Segment Start: Material provided

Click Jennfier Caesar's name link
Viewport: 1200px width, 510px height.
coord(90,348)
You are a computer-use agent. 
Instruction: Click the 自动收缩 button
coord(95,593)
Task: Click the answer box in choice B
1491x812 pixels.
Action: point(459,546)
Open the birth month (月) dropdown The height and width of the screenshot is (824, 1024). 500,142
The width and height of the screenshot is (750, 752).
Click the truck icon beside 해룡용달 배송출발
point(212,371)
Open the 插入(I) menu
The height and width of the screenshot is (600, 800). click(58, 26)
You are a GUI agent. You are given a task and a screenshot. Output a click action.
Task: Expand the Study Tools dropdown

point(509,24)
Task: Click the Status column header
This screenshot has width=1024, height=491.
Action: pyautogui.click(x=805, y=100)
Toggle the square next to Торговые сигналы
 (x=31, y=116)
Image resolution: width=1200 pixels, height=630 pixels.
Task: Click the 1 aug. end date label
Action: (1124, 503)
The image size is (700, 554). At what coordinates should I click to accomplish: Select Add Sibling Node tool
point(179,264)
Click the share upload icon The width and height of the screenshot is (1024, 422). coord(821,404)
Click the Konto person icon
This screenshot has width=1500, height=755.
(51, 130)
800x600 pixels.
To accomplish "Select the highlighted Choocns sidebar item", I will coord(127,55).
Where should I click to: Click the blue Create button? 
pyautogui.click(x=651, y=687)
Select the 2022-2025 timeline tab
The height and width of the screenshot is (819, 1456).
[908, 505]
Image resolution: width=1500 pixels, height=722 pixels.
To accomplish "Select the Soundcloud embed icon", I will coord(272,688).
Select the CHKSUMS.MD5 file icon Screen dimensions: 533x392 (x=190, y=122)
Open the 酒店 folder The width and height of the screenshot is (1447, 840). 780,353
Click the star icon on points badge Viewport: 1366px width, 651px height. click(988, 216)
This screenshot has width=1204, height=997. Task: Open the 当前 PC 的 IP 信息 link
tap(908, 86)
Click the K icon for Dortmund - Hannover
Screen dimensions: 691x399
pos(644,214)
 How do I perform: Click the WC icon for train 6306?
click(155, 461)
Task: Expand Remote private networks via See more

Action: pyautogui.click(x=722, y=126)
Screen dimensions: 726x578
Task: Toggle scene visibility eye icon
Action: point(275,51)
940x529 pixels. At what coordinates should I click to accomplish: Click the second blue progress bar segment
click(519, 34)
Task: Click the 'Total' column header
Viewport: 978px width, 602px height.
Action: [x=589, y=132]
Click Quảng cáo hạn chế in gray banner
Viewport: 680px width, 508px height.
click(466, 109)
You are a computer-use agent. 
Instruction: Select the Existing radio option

Segment End: Material provided

**Task brief**.
Every line of the listing should be given again exactly.

**Exercise result**.
Click Jennfier Caesar's name link
Viewport: 1200px width, 510px height.
coord(90,348)
You are a computer-use agent. 
Instruction: Click the 自动收缩 button
coord(95,593)
Task: Click the answer box in choice B
1491x812 pixels.
Action: point(459,546)
Open the birth month (月) dropdown The height and width of the screenshot is (824, 1024). 500,142
The width and height of the screenshot is (750, 752).
Click the truck icon beside 해룡용달 배송출발
point(212,371)
Open the 插入(I) menu
The height and width of the screenshot is (600, 800). click(58, 26)
You are a GUI agent. You are given a task and a screenshot. Output a click action.
Task: Expand the Study Tools dropdown

point(509,24)
Task: Click the Status column header
This screenshot has width=1024, height=491.
Action: pyautogui.click(x=805, y=100)
Toggle the square next to Торговые сигналы
 (x=31, y=116)
Image resolution: width=1200 pixels, height=630 pixels.
Task: Click the 1 aug. end date label
Action: (1124, 503)
The image size is (700, 554). At what coordinates should I click to accomplish: Select Add Sibling Node tool
point(179,264)
Click the share upload icon The width and height of the screenshot is (1024, 422). coord(821,404)
Click the Konto person icon
This screenshot has width=1500, height=755.
(51, 130)
800x600 pixels.
To accomplish "Select the highlighted Choocns sidebar item", I will coord(127,55).
Where should I click to: Click the blue Create button? 
pyautogui.click(x=651, y=687)
Select the 2022-2025 timeline tab
The height and width of the screenshot is (819, 1456).
[908, 505]
Image resolution: width=1500 pixels, height=722 pixels.
To accomplish "Select the Soundcloud embed icon", I will coord(272,688).
Select the CHKSUMS.MD5 file icon Screen dimensions: 533x392 (x=190, y=122)
Open the 酒店 folder The width and height of the screenshot is (1447, 840). 780,353
Click the star icon on points badge Viewport: 1366px width, 651px height. click(988, 216)
This screenshot has width=1204, height=997. Task: Open the 当前 PC 的 IP 信息 link
tap(908, 86)
Click the K icon for Dortmund - Hannover
Screen dimensions: 691x399
pos(644,214)
 How do I perform: Click the WC icon for train 6306?
click(155, 461)
Task: Expand Remote private networks via See more

Action: pyautogui.click(x=722, y=126)
Screen dimensions: 726x578
Task: Toggle scene visibility eye icon
Action: point(275,51)
940x529 pixels. At what coordinates should I click to accomplish: Click the second blue progress bar segment
click(519, 34)
Task: Click the 'Total' column header
Viewport: 978px width, 602px height.
Action: [x=589, y=132]
Click Quảng cáo hạn chế in gray banner
Viewport: 680px width, 508px height.
click(466, 109)
You are a computer-use agent. 
Instruction: Select the Existing radio option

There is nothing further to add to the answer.